Well here I am again trying to restart, keeping up with my blog. Ugh. I love to write but I get off track so much with day to day life. But that is kind of a segue into what this post is about. Going into 2015 I am really going to be revamping somethings in my life. I plan on living a more "minimalist" lifestyle. Basically I plan on getting rid of sh*t so that I don't fill my life with "stuff'.
I kind of already started to do this by canceling my 300+ channel cable subscription. We now have only 20 basic channels and a Roku box. I love it. I probably only watch TV once a week now. I could drop it all together, but my poor, soon to be husband would probably change his mind about getting married!

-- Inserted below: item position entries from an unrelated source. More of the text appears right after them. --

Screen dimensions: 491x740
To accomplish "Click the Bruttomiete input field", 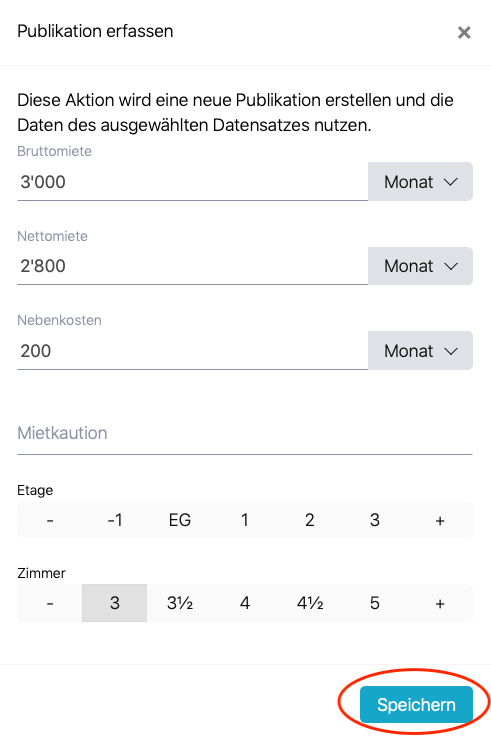I will pos(193,182).
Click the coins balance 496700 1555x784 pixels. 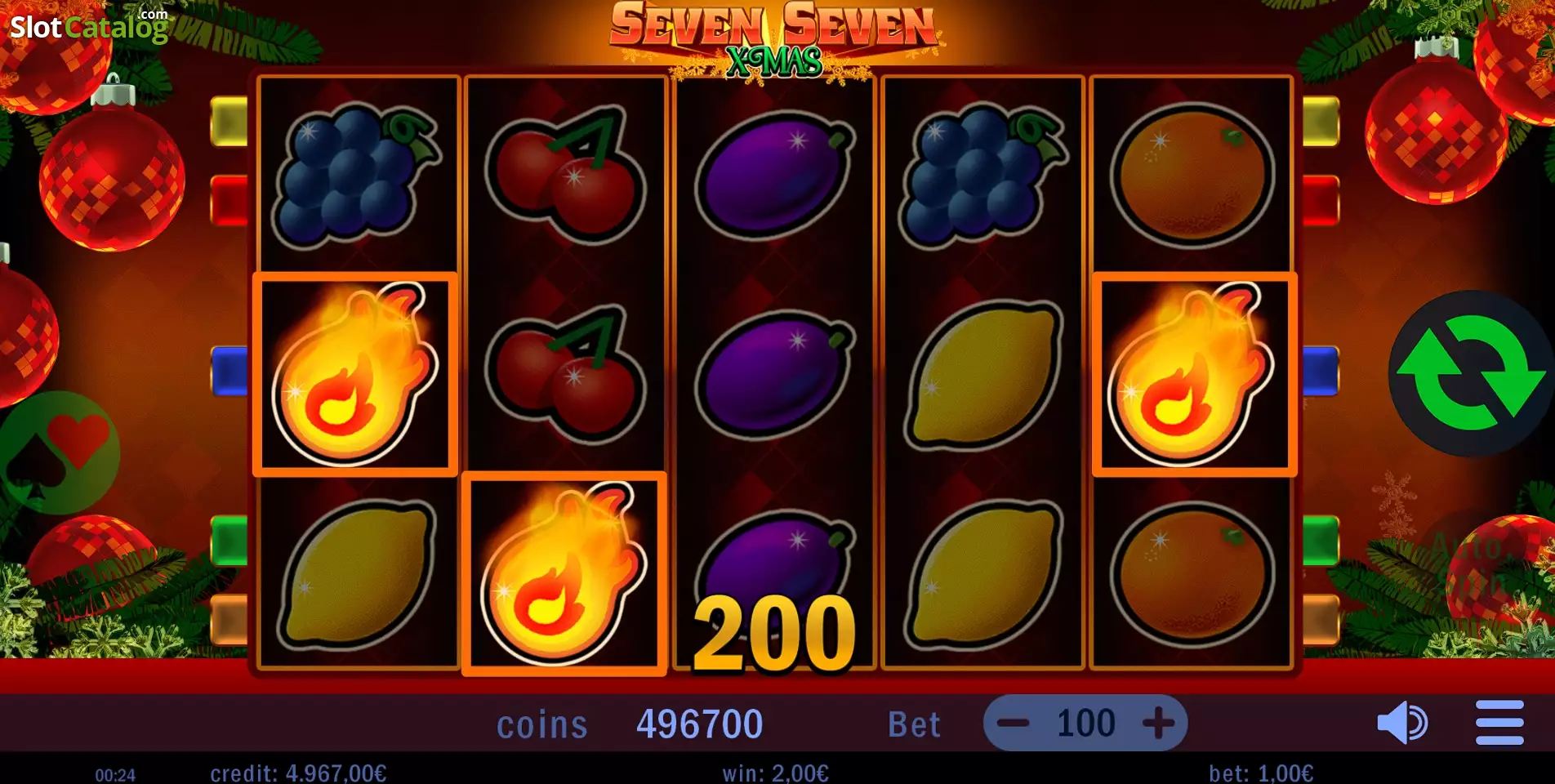tap(699, 724)
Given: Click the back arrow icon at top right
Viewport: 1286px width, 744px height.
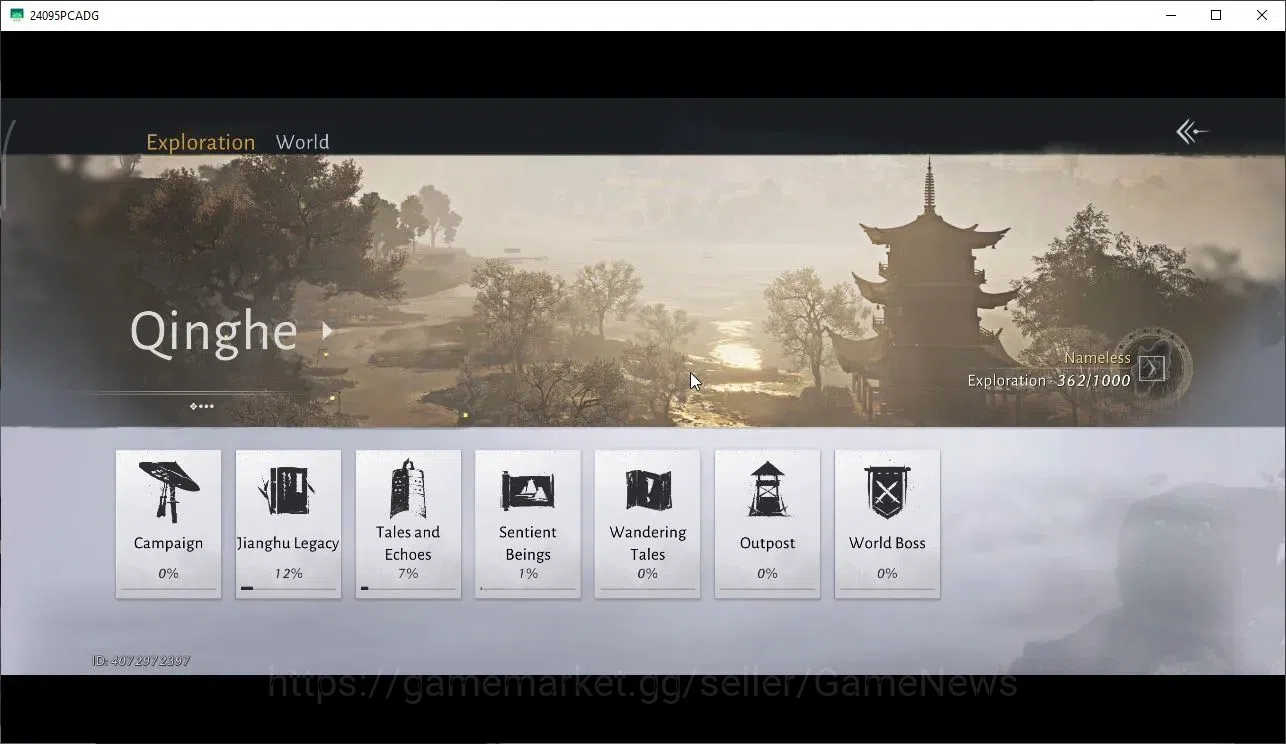Looking at the screenshot, I should (1192, 131).
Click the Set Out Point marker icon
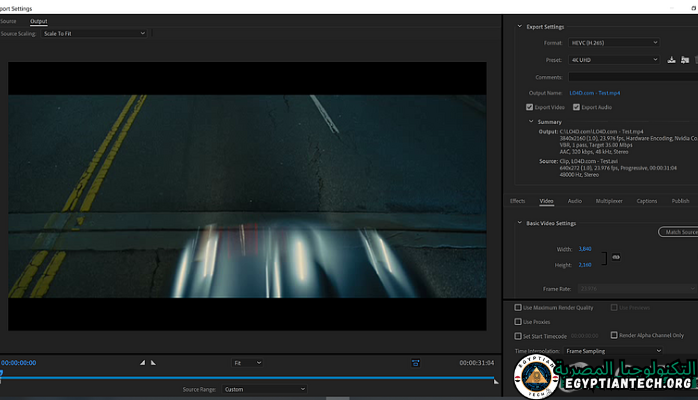This screenshot has height=400, width=698. (x=154, y=362)
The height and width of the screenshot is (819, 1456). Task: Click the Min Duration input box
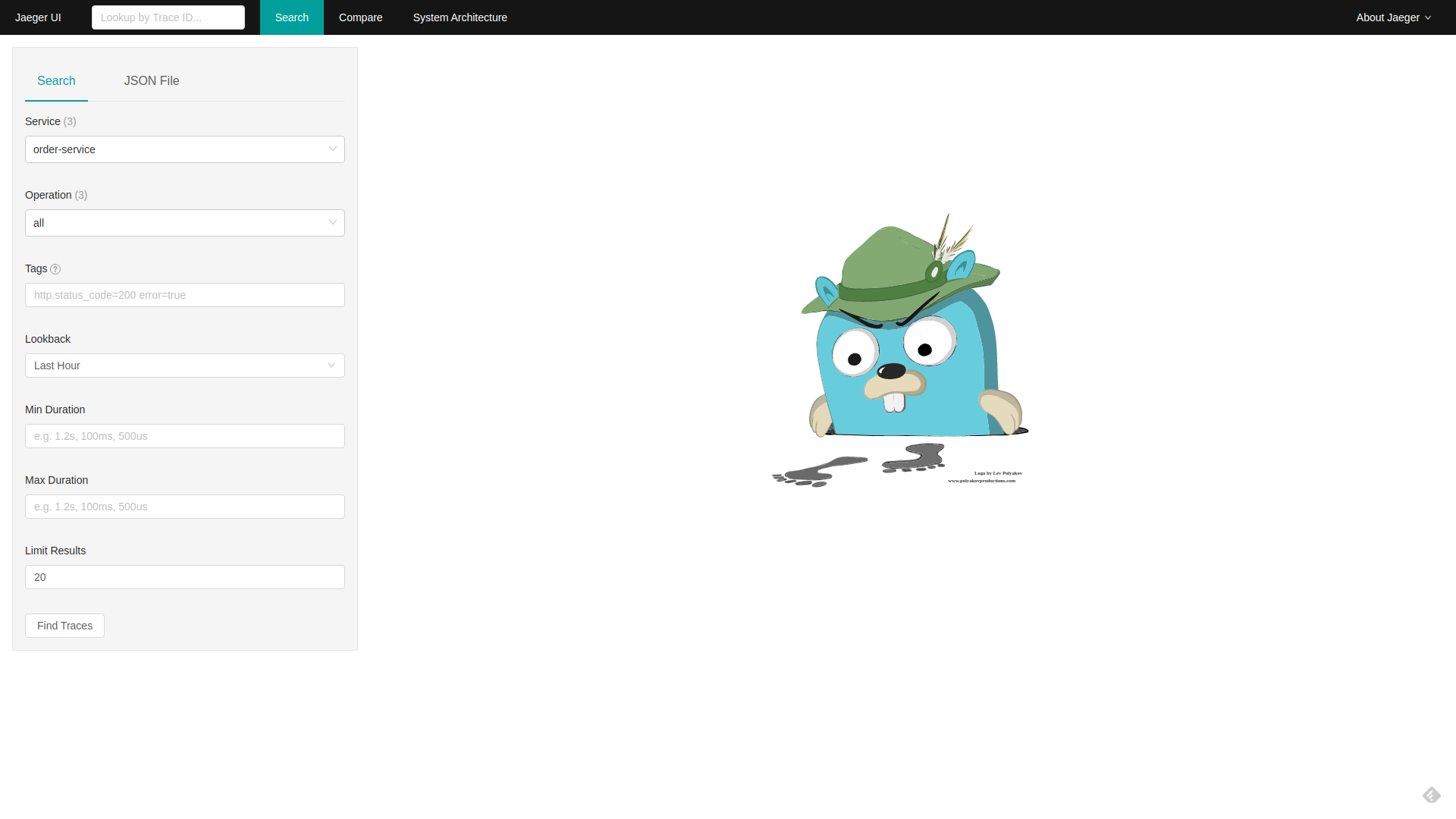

But anyways, back to getting rid of "stuff". Just today I went through my closet and my book shelves and donated/sold a good chunk of items. It was a little hard to go through the books (I always dreamt I would have a nice "reading room"/library in my house). But to reach future goals (one day to join the "Tiny House Movement") I would need to make more space. I actually cleared off two entire shelves! I still have a TON of new books to read, but going forward I will no longer be buying actual book, books. Instead I will be broadening my e-Reader collection. That way, all I will ever need is an internet connection (I mean come on, there are somethings that I really don't think I could live without) and my iWhatever device.
I think the hardest thing for me in this transformation will be with learning how to separate emotional connections from "things". For an example, I save all the greeting cards that my parents and loved ones have ever given me. I feel like if I throw them out, that I am throwing a "piece" of them away or secretly hurting their feelings. But they are not that greeting card, that "thing", they are a living person, that no matter what, I can and will always carry in my mind and my heart. It will be hard but I know I will get there. I may not be throwing away the greeting cards yet, but starting with this upcoming Christmas, I won't be giving any cards to anyone but my parents (I will need to "wean" my mom off the not giving cards slowly).
Well, now that I have recharged, I want to keep going!! But I really need to get to sleep and with so much more to say, cutting it short this time will hopefully *fingers crossed* keep me coming back to share again another day! Namaste!